Before you ask for help, I think you will be spending some wise money by consulting a lawyer first, then a lawyer after you find someone to help you, then a lawyer once the project is done. Your idea can be extremely valueable with someone with more money ane assests.
Useless sig.
Consulting outfits are in business to take your money; completing your project comes second to billing.
The only way to handle consultants is to have your own very knowledgeable and forceful project manager to drive the consultants. This person needs to know enough about coding so that they cannot be BSed, or needs to have a trusted resource that will keep an eye on things.
I've yet to hear of even a single offshore success story; all of the ones I've heard end with "we were already way past the deadline, and we had to start rewriting from scratch!". Managing a project in your own office is very difficult.
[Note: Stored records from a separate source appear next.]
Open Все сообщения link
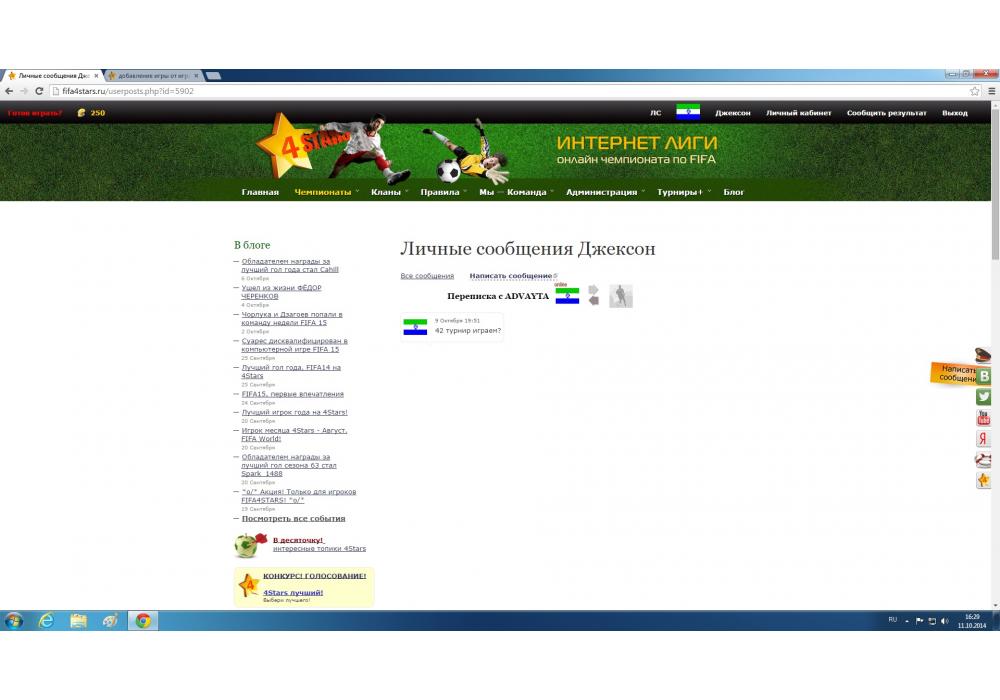The width and height of the screenshot is (1000, 700). 427,276
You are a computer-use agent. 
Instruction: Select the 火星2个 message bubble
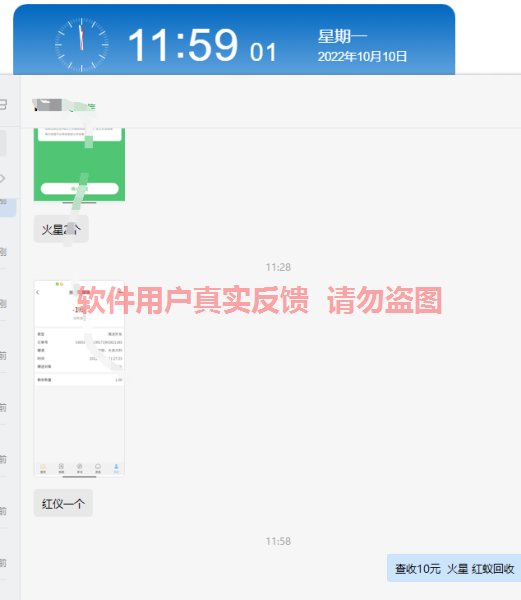coord(61,229)
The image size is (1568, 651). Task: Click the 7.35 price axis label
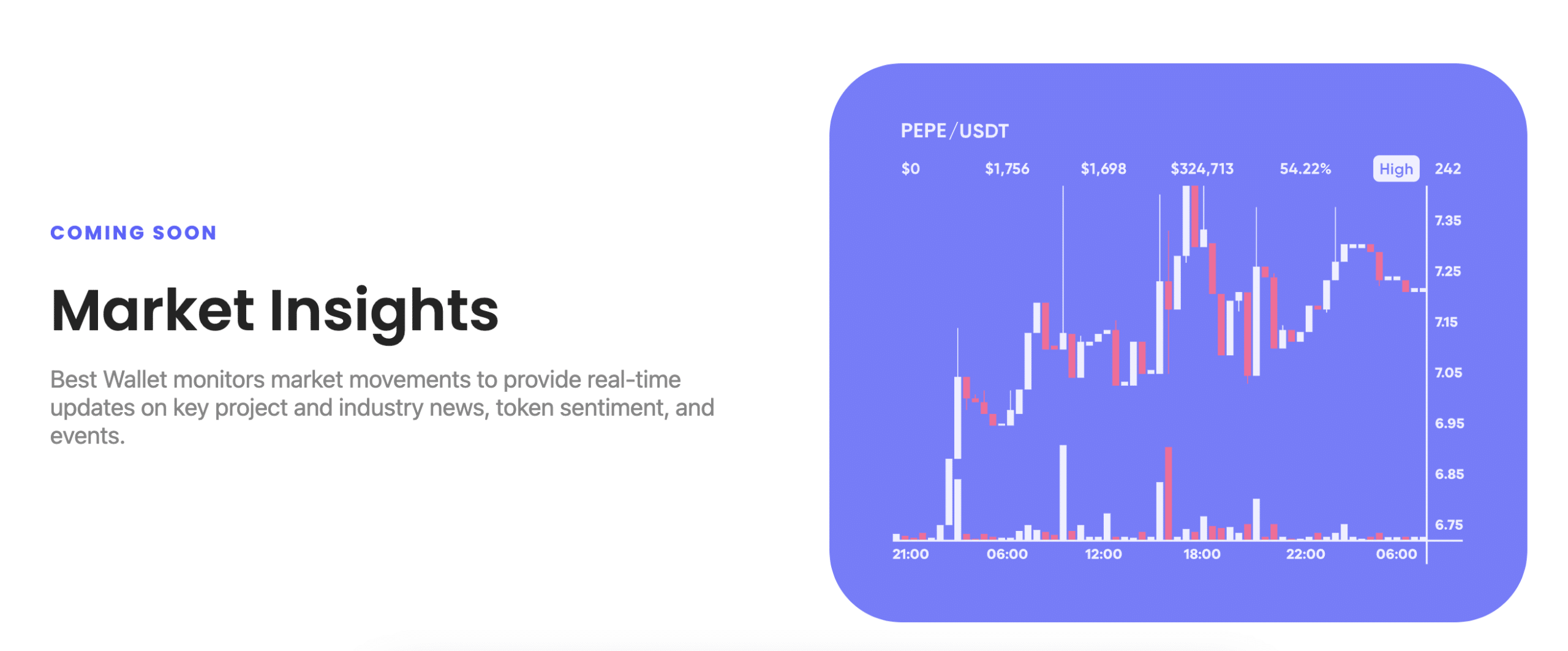pos(1447,220)
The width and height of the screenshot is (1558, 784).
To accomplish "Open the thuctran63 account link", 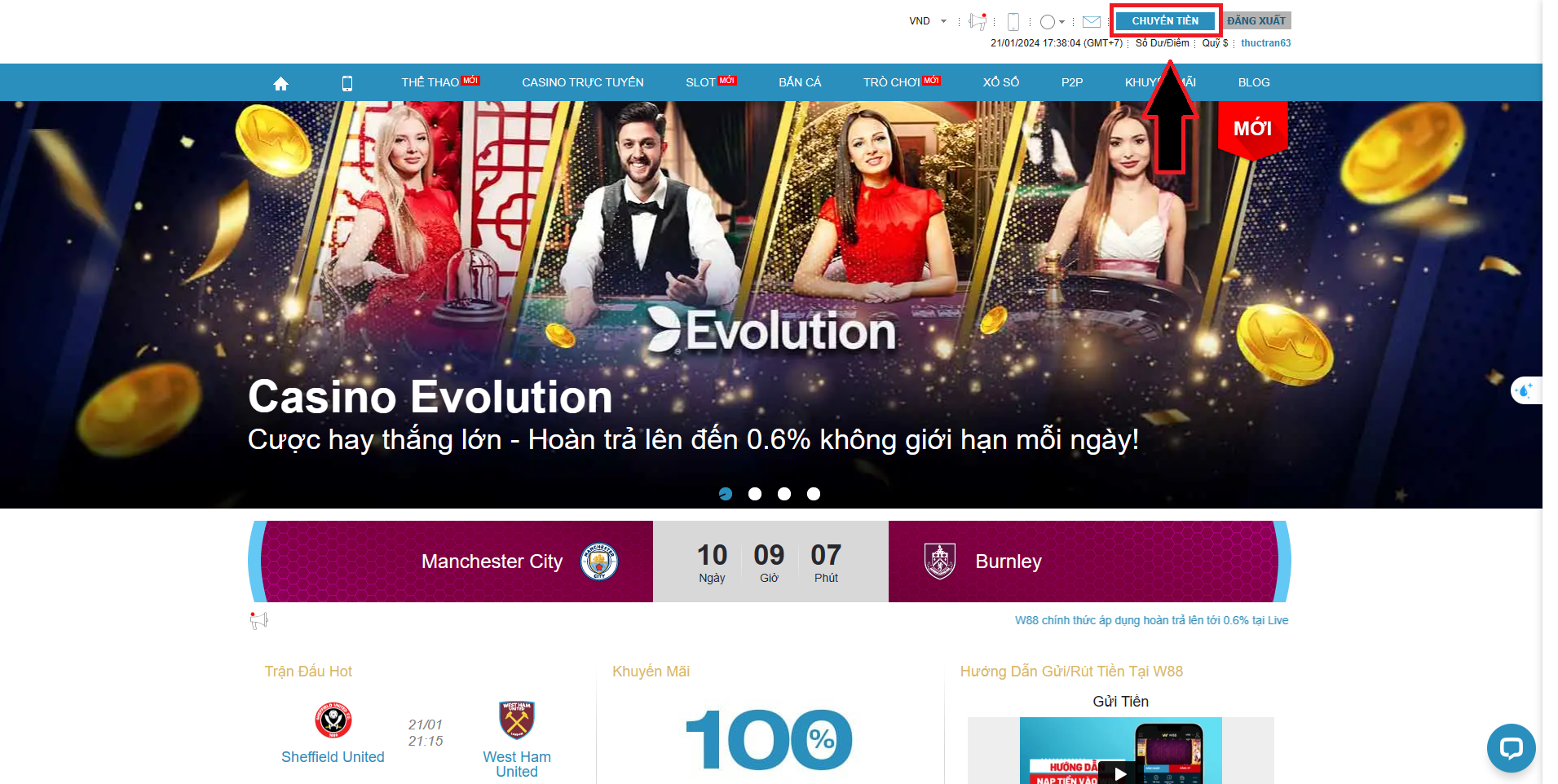I will click(1265, 43).
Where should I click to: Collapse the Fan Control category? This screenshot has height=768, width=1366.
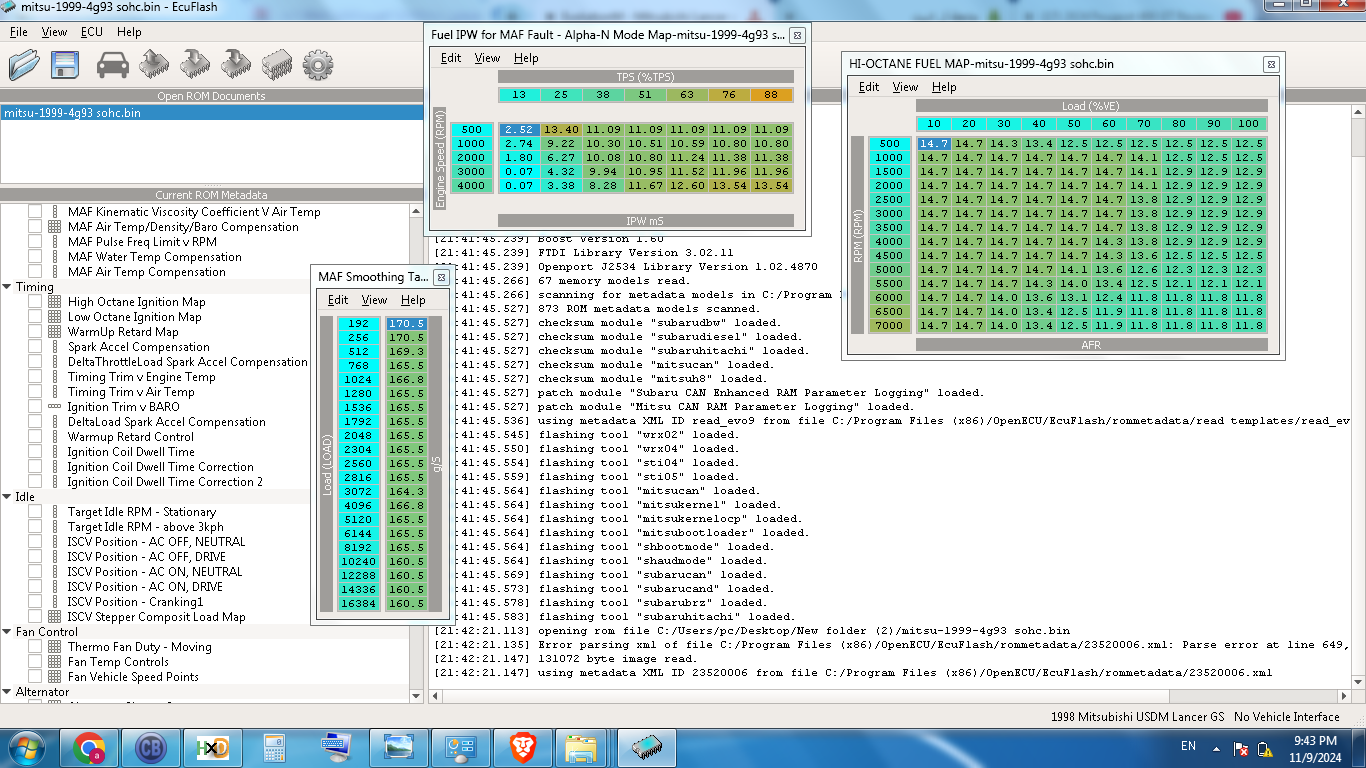click(x=7, y=632)
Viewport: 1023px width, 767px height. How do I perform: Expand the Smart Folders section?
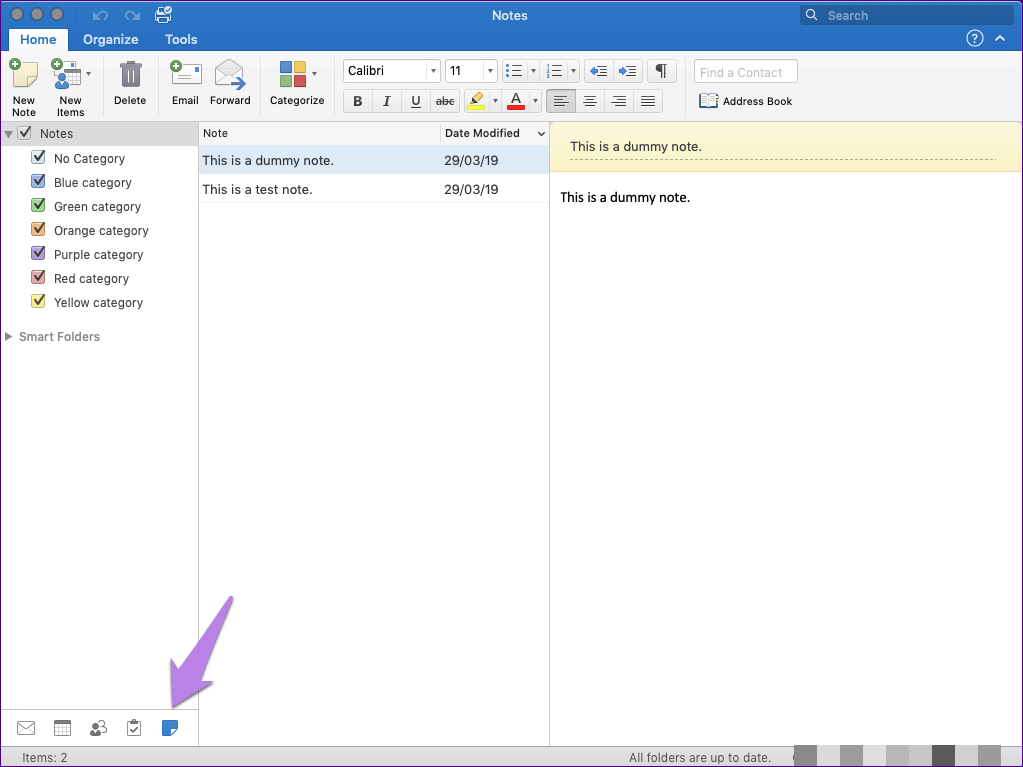10,337
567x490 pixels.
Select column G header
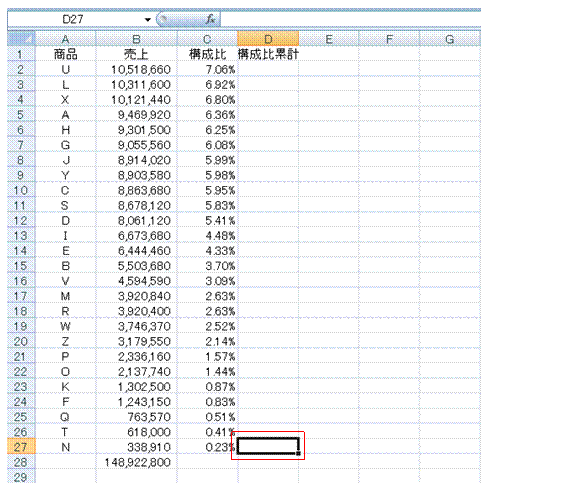coord(450,39)
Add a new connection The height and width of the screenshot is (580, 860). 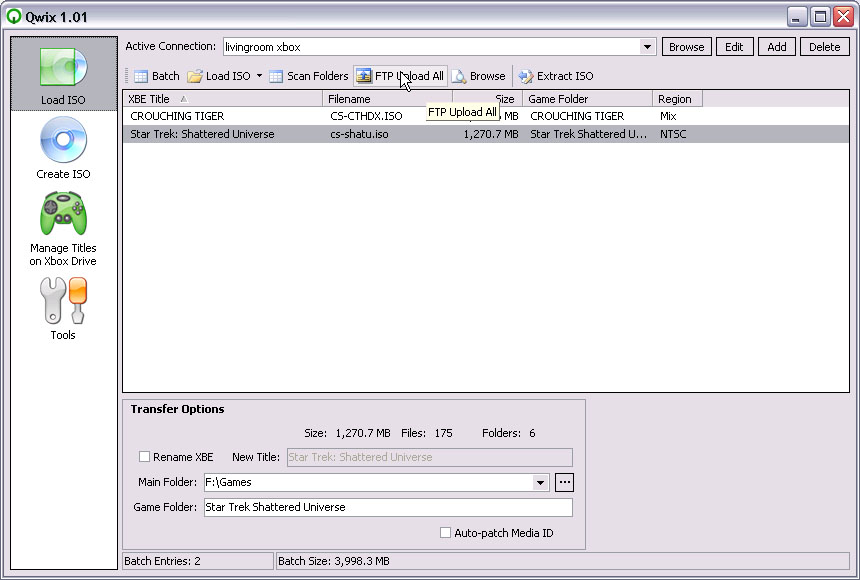pyautogui.click(x=777, y=46)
Managing one half-way around the globe staffed by people with different language and culture... forget it.
Good luck!
Why would you want to (essentially) outsource development of your idea? You may not be the greatest coder in the world, but you should be able to put together something by yourself. If it's a large enough project that it might take 2-3 additional people plus you a number of months to complete, then start your company, find those people, sell them on the idea, and get them to come work for you in a startup capacity - reduced or no salary, stock or option grants, etc. in return for shared responsibility in creating the company.
Face it - a consultant or contractor is only obligated to give you what you've contracted for, and is probably going to be more than happy to eat up your cash reserves by working extra hours to fix bugs, meet demo deadlines, etc. His/her reward is relatively small, and effort is commensurate. Someone sharing responsibility with you for putting out the product will be a lot more motivated (by a greater reward, and a greater risk) to provide whatever effort is needed to get the product out and get money rolling in ASAP - presumably your desire as well.
"Great men are not always wise: neither do the aged understand judgement." Job 32:9
He's asking how to build a team before there's a product to ship. I think you'll find that most projects on Sourceforge are one-man-bands, at least until they ship useful code. Generally, an open source project doesn't get volunteers until someone's using the code and offers to help in order to add some feature they want (or just adds it and shares the patch with the original developer/s).
If all this should have a reason, we would be the last to know.
I'm fairly pleased with XP myself.
But....
As a customer, I wouldn't hire a firm/team based on their methodology talk, whether they're talking XP or RUP or whatever. I'd hire them based on their demonstrated ability to get useful software out the door, then hope they keep doing whatever they'be been doing.
That said, as a customer I'd want frequent delivery of working code, regardless of the specific process the team will be using to delivery it.